Vivemos um momento em que criatividade deixou de ser um tema estratégico apenas para quem atua em áreas como ciência, tecnologia, comunicação e entretenimento.

Criatividade é hoje um tema substancial para muitos outros universos, como o da escola. E para que ela tenha condições de aflorar, precisamos inserir no cotidiano das instituições de ensino, de forma intencional, desafios que engajem o aluno, o educador e o gestor.

Isso corresponde a garantir espaço para o risco, para o erro e para a inovação. A escola para todos, aquela que sonhamos, só vingará se assumir a criatividade como um potente catalisador para o cumprimento de sua nobre missão.

(*) Rodrigo Hübner Mendes é professor e pesquisador sobre educação inclusiva. Há 25 anos, fundou o Instituto Rodrigo Mendes, que desenvolve pesquisas e programas de formação em diversas partes do mundo.
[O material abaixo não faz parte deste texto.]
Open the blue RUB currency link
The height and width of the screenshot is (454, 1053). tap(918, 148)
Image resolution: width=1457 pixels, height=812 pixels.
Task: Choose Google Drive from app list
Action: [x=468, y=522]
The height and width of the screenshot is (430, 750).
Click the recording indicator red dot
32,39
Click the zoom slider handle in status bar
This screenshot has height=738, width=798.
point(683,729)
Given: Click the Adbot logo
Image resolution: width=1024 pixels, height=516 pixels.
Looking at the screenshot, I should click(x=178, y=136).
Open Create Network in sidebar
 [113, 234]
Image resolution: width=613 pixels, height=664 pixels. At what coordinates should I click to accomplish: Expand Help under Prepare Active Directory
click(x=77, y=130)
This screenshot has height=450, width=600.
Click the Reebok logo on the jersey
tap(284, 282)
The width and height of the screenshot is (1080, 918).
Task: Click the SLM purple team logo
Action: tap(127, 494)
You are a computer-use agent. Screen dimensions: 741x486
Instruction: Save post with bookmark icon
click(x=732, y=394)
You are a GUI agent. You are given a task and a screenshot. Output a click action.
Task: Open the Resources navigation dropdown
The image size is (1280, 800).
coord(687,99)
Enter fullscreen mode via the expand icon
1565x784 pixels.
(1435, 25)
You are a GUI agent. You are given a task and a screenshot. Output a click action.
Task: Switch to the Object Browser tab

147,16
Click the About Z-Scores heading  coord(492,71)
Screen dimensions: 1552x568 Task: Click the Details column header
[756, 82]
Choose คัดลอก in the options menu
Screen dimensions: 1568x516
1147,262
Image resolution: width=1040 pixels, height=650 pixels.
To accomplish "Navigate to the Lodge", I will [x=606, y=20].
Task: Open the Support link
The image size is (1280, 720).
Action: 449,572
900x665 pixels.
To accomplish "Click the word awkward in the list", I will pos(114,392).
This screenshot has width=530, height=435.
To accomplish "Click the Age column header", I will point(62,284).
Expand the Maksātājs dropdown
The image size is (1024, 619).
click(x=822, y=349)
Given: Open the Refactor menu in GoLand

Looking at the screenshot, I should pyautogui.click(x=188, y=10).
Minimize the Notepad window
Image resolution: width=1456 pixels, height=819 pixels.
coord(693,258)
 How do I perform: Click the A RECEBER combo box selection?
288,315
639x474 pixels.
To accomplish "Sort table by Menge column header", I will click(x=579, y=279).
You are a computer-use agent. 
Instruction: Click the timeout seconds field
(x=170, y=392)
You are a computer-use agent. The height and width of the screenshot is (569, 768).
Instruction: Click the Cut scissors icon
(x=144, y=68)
[1] Todos físicos que se dedicam ao tema: Eder P. Camargo, professor da Universidade Estadual Paulista (Unesp), foi a primeira pessoa cega a conquistar o título de livre-docência no Brasil e é considerado uma referência no assunto; Jorge A. C. Brasil, professor da Universidade Federal do Para (UFPA), explorou a questão em seu trabalho de conclusão de curso “Propostas de ensino de Física para alunos com deficiência visual” (2004); Simone Frahia, também professora na UFPA, tem entre suas principais linhas de pesquisa as abordagens inclusivas para o ensino de física.
[2] Todas as experiências mencionadas nesse artigo foram publicadas e podem ser acessadas no portal diversa.org.br
[3] Segunda competência geral da BNCC: Exercitar a curiosidade intelectual e recorrer à abordagem própria das ciências, incluindo a investigação, a reflexão, a análise crítica, a imaginação e a criatividade, para investigar causas, elaborar e testar hipóteses, formular e resolver problemas e criar soluções (inclusive tecnológicas) com base nos conhecimentos das diferentes áreas.
[4] Fundado pelo filósofo Nelson Goodman na Harvard Graduate School of Education, o Project Zero nasceu em 1967 com uma organização focada na compreensão da aprendizagem através das artes.